When a couple have a healthy relationship with anger, they can usually feel it and tell each other what’s upsetting them, discuss it and find a resolution and move on.

Passive Aggression can be very subtle and often difficult to put your finger on. It just lurks around waiting to show up in many ways. It usually presents from someone who is unable to express their hurt feelings and anger openly and honestly so resorts to dishonesty and a lack of authenticity. They act passively but express aggression covertly.

Does this cycle feel familiar?

A passive aggressive partner can try and block whatever it is you want. Their unconscious anger gets projected onto you and you get angry and frustrated with them. Your fury is theirs but rather than owning it they calmly ask why you are getting so angry and blame you for the anger they are provoking.
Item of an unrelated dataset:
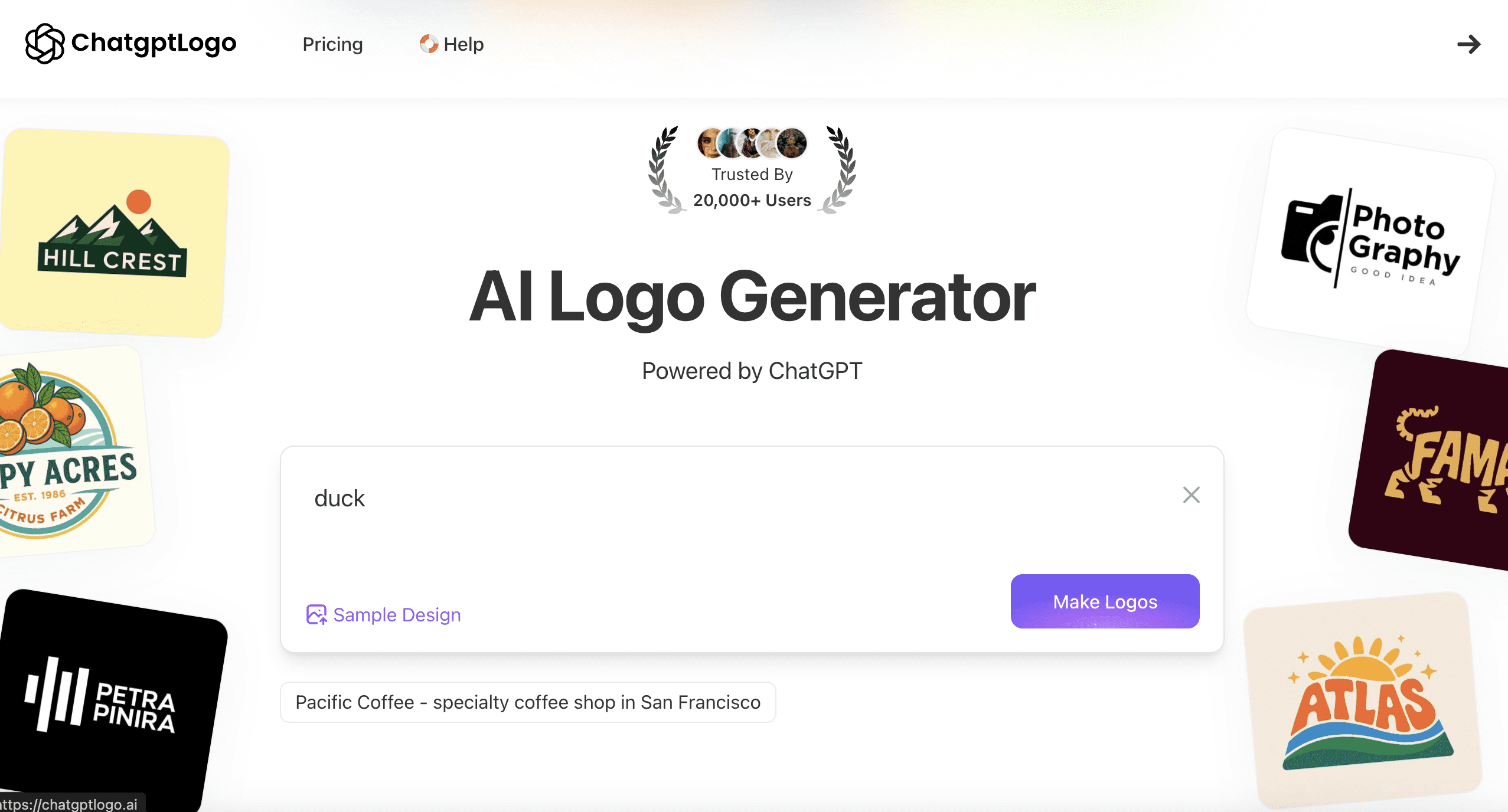Click the lifebuoy Help icon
Ongoing passive aggressive behaviour like this perpetuates resentment in a relationship and ultimately erodes it.

Some examples of Passive Aggressive behaviours in a couple relationship:

  • Denial
  • Fault finding and veiled threats.
  • The cold shoulder/silent treatment.
  • Use of sarcasm or back handed compliments.
  • Avoiding responsibilities for tasks
  • Saying “I can’t “but meaning “I won’t”.
  • Saying “Yes” but meaning “no”.
  • Procrastinating and deliberately forgetting to do things.
  • Pretending things are fine when you know they aren’t.
  • Purposely push your buttons by doing things that will cause issues.
  • Deliberate criticism and name calling.
  • Refusing to discuss their partners concerns.

At times we can all engage with some of these behaviours but when there is a consistent pattern of multiple symptoms, its more than likely you are dealing with a passive aggressive partner.
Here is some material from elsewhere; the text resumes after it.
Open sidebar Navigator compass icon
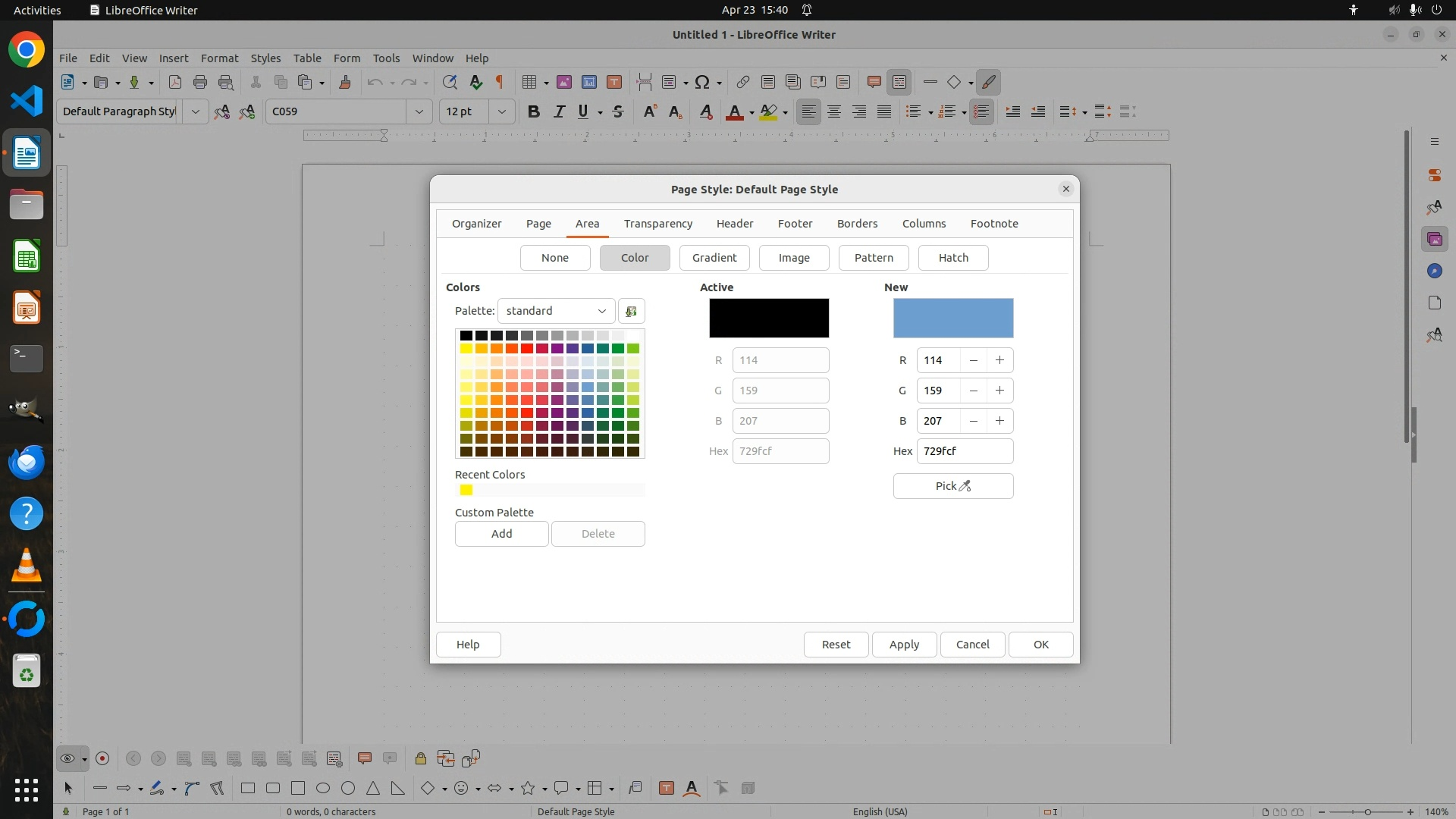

As a couples therapist it’s important to be aware how passive aggressive behaviour can show up towards me in a therapy session which can be extremely useful to share with a couple. For example, a client may decide to withhold payment without giving any explanation and will often find an excuse when asked about it, rather than be honest about their feelings. Equally a client may not like how a session may have gone one week and decide to cancel without any explanation.
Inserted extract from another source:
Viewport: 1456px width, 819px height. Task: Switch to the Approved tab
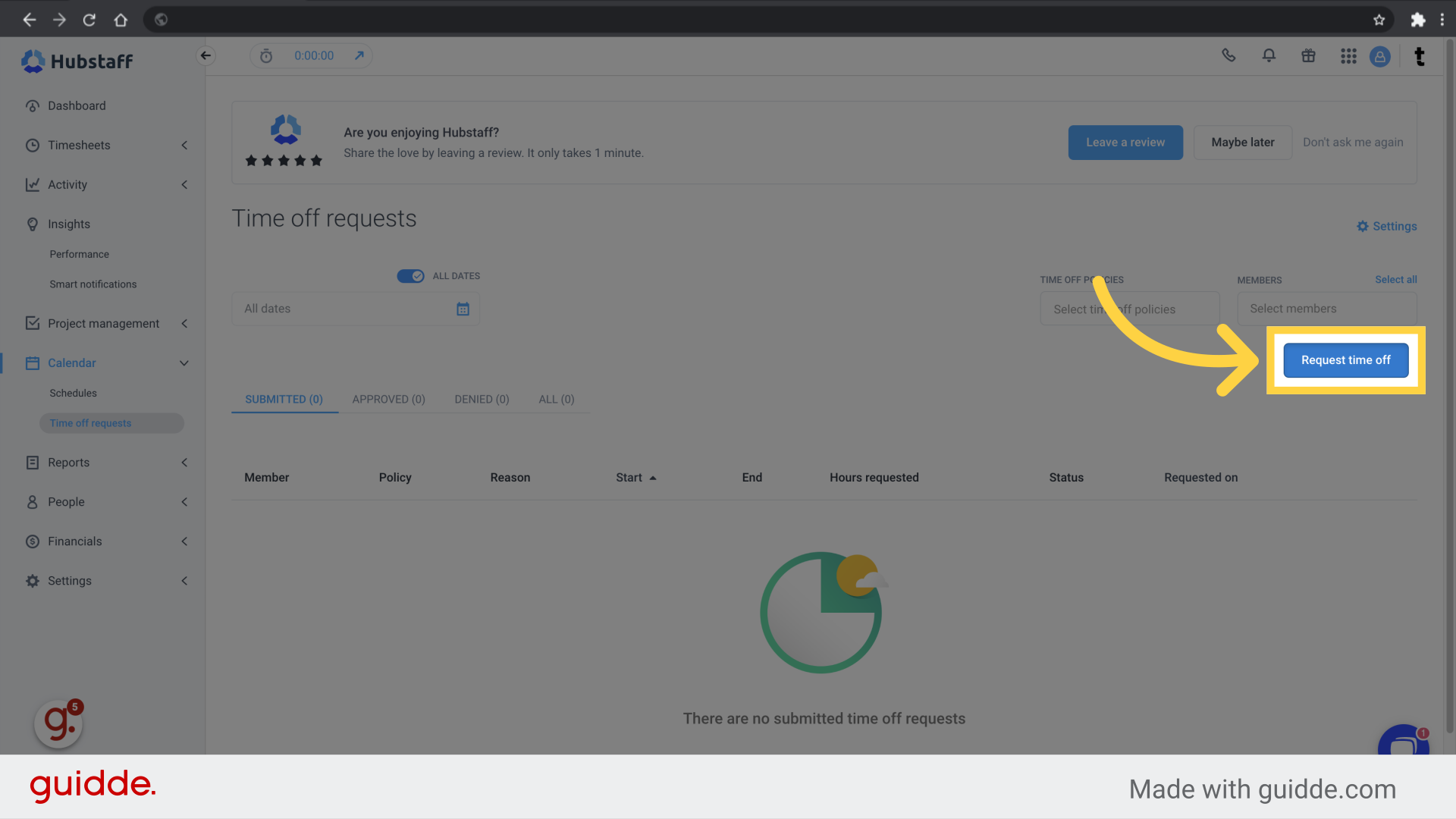click(388, 399)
Why we behave passive aggressively?

There are often several reasons that contribute to passive aggressive behaviour:

Raised in an environment where passive aggression was learnt as acceptable perhaps as a response to care and affection not showing up that much.
Growing up in an environment where anger was not an emotion that was accepted or validated, so developing passive aggressive behaviour may have been a way of gaining some kind of control.
Being bullied as a child or facing discrimination because of being part of a minority group may make you feel you have no voice. Instead of being assertive and expressing emotions reverting to passive aggressive behaviours is an alternative.
Feeling stressed and/or depressed.

Strategies on how to deal with a passive aggressive partner

Passive Aggressive behaviour can be difficult to identify and to deal with. Consider these ways of dealing with a passive aggressive partner:

Respond rather than react. Try not to respond with anger to passive aggressive behaviour. Take a moment to pause and take a deep breath instead of lashing out and escalating the conflict.
Communicate your feelings of what you are experiencing to your partner in a calm, clear, assertive way, not in the middle of an argument or when emotions are high.
Don’t blame or criticise your partner. Use the “I” word to share your feelings and stick to the facts.
Show interest in understanding together where this behaviour may have come from and be specific about the changes you would like.
Noticing a partner’s behaviour – can you take time out to find out what may be going on for them rather than going straight to anger.

If these strategies do not help improve the situation with your partner, it may be time to seek out professional help from an experienced Emotionally Focused Couples Therapist (EFT)who will help you understand and make sense of your emotions and how they are linked to your behaviour. EFT helps change on-going negative cycles of arguing and conflict by helping couples understand their more vulnerable emotions.

EFT focuses not only what happens between two partners, but it also encourages each partner to develop greater self-awareness of his or her own emotions and behaviours.